Why Belly Fat Is Different

We call it belly fat; doctors call it visceral fat. That’s because it’s surrounds your viscera–your intestines. Buildup of visceral fat causes your belly to pooch out even if you’re not overweight.

Belly fat is different from fat in other parts of your body. It’s more responsive to the hormone insulin. Insulin is the body’s main calorie-storing hormone. It transports fuel from all three major sources–carbohydrates, fat and protein–into your fat cells. If you produce too much insulin, it pushes a disproportionate amount of fuel into the fat cells in your abdomen. Excess belly fat is a sure sign that your body is producing too much insulin.

Fat is supposed to be a safe place for storing fuel. The problem is that when visceral fat cells get overloaded they start leaking toxic breakdown products into the circulation. This stuff actually makes you produce even more insulin, which pushes even more fuel into your fat cells. Excess visceral fat generates a vicious cycle that promotes further fat buildup.  

Unlike blood coming from other parts of your body, which returns to your heart, blood from visceral fat drains into your liver. The liver is where cholesterol comes from. Overloaded visceral fat cells spill breakdown products directly into your liver, which increases the number of cholesterol particles in your blood.

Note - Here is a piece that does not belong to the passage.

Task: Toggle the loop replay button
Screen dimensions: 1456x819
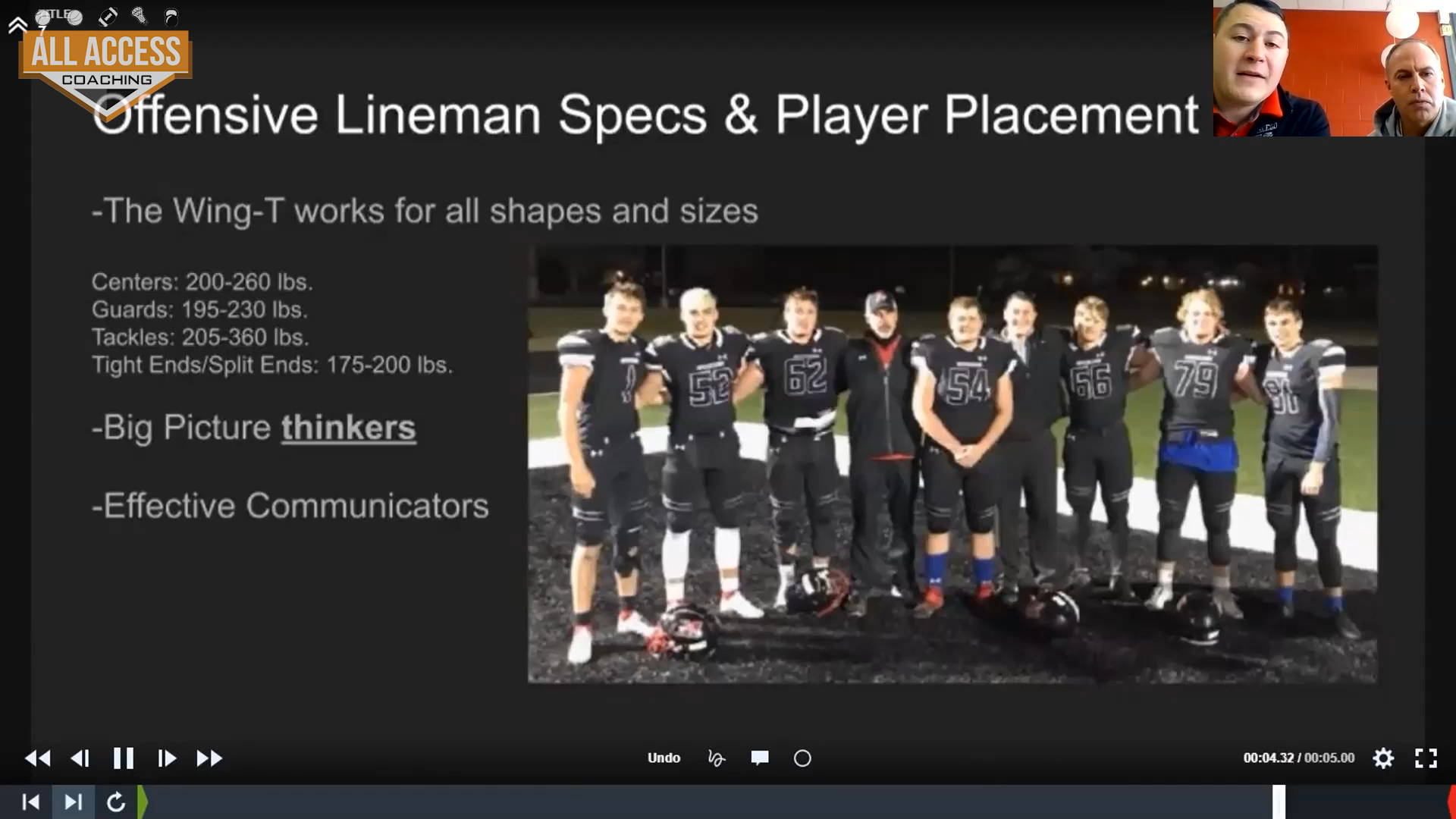Action: [116, 802]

Visceral fat is linked to more health problems than fat in other parts of the body.  These include adult onset diabetes, cholesterol buildup in arteries, menstrual difficulties in women and low testosterone in men.  

If you tend to store disproportionate amounts of fat in your abdomen then you know what the key to your metabolism is–stop overproducing insulin. This does not entail starving yourself or trying to burn off calories at the gym. It’s much easier. And whereas having too much insulin packs fat into your abdomen, reducing your insulin levels pulls fat out of your abdomen. Your waist shrinks before everything else does.